Retype, without changes, every line from the line that contains "Task: Select huby43" through the final line of the records. Exclude pictures.

▶ Recorded information:
##############################

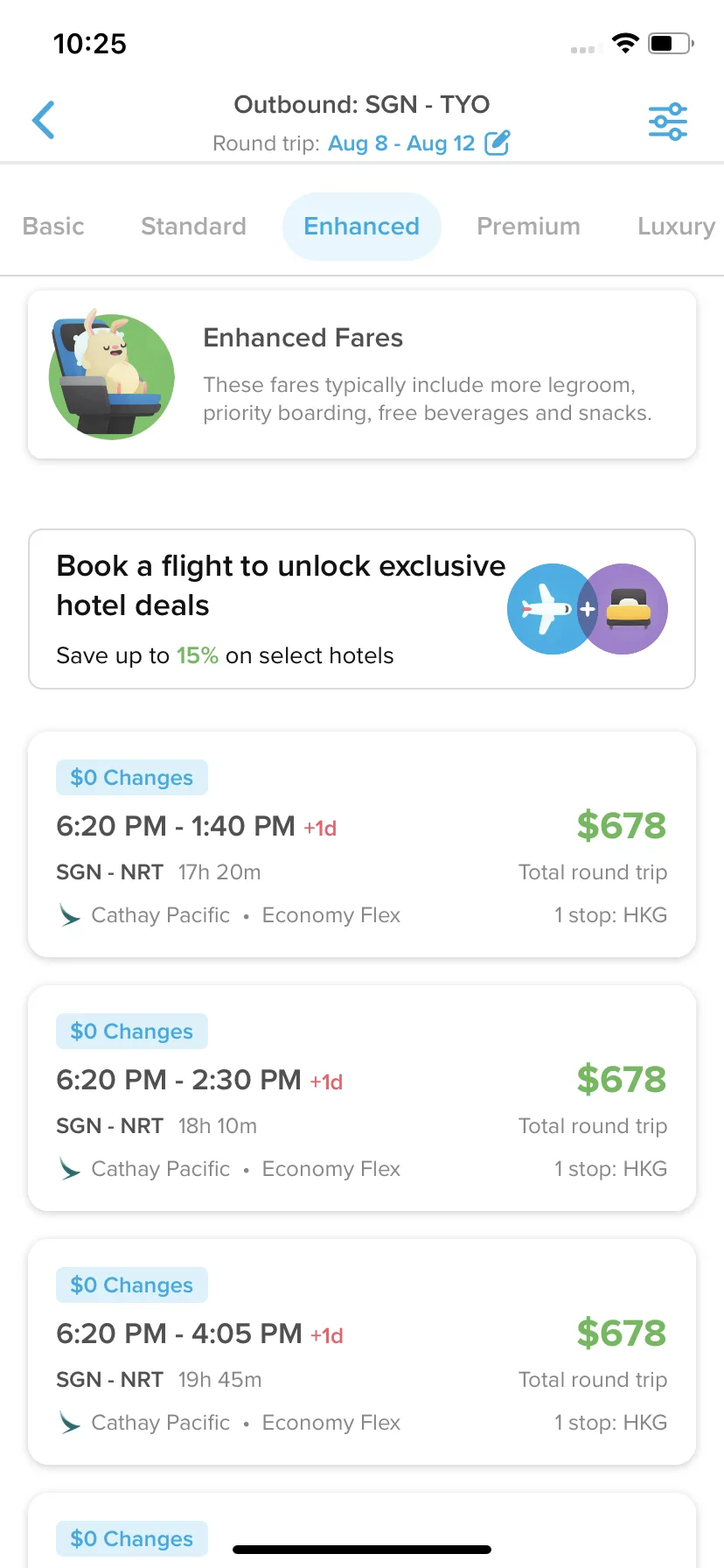This screenshot has width=724, height=1568.
Task: Tap the edit dates pencil icon
Action: (x=497, y=143)
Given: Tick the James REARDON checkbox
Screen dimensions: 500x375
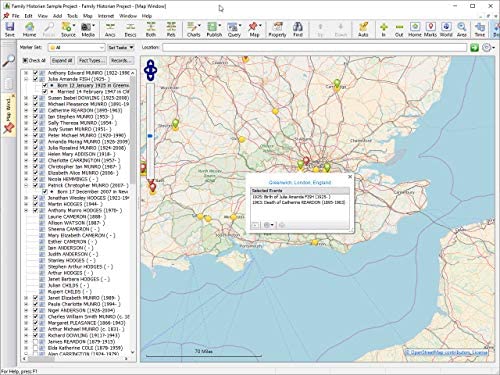Looking at the screenshot, I should tap(35, 342).
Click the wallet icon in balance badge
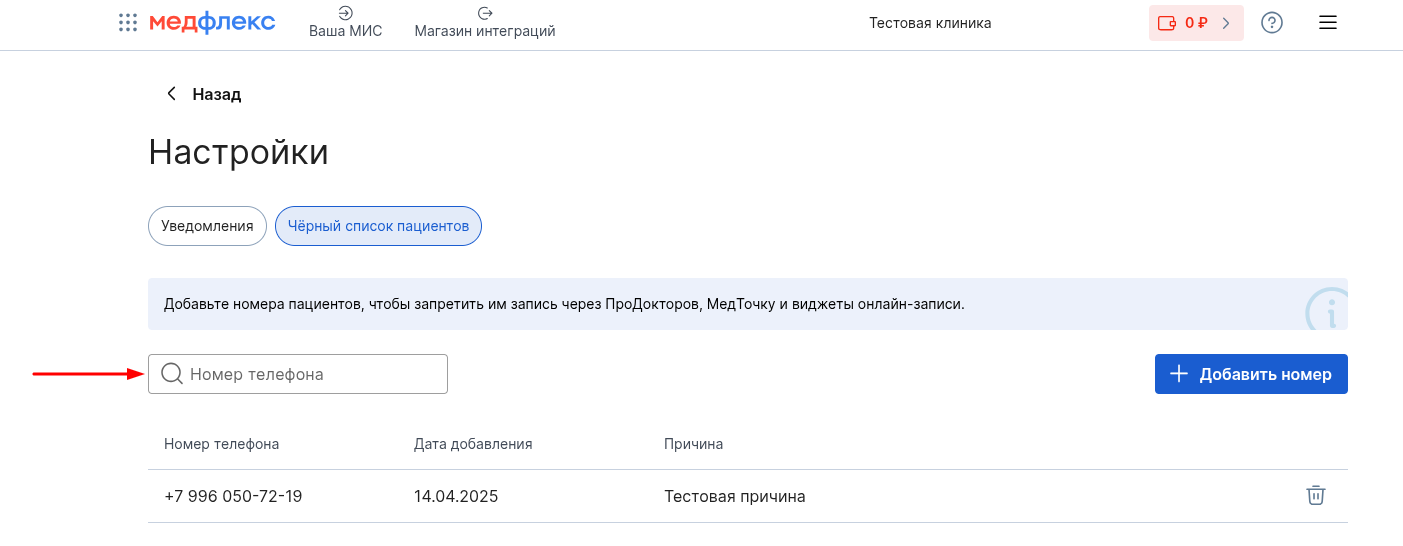Image resolution: width=1403 pixels, height=546 pixels. [1167, 23]
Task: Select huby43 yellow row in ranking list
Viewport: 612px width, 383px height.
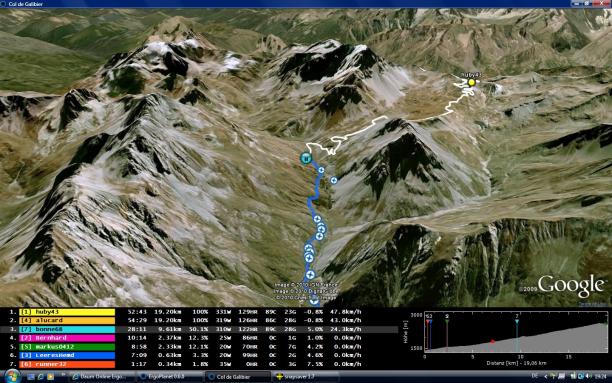Action: pos(186,312)
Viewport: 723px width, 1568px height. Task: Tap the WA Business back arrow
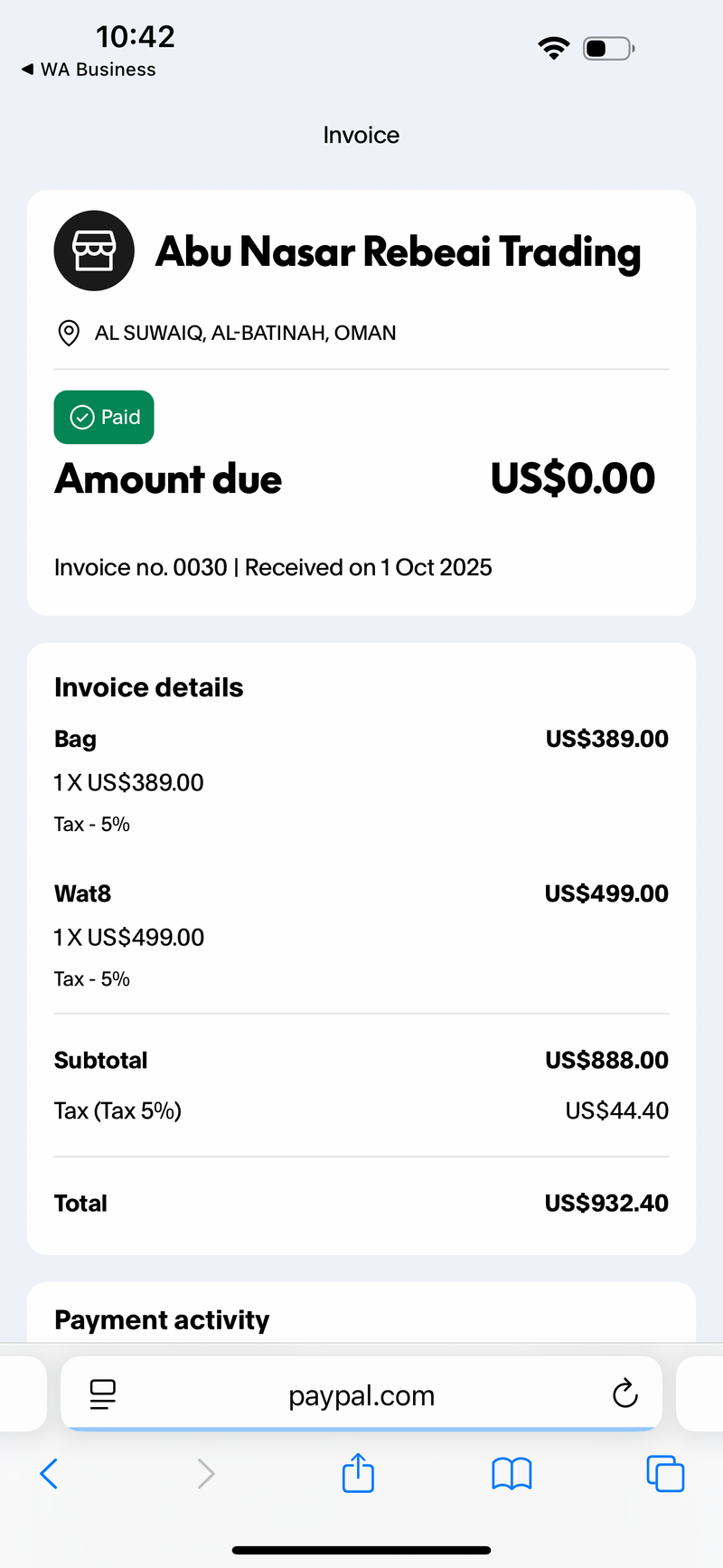coord(27,70)
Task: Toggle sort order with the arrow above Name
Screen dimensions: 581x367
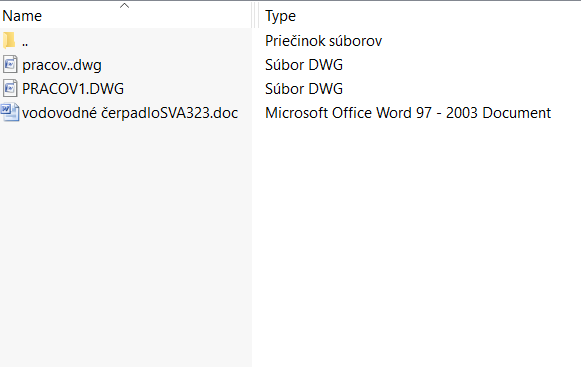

##############################

▶ Output for this exercise:
Task: Select huby43 yellow row in ranking list
Viewport: 612px width, 383px height.
Action: pos(186,312)
Viewport: 723px width, 1568px height. Task: Tap the WA Business back arrow
coord(27,70)
Task: Toggle sort order with the arrow above Name
Screen dimensions: 581x367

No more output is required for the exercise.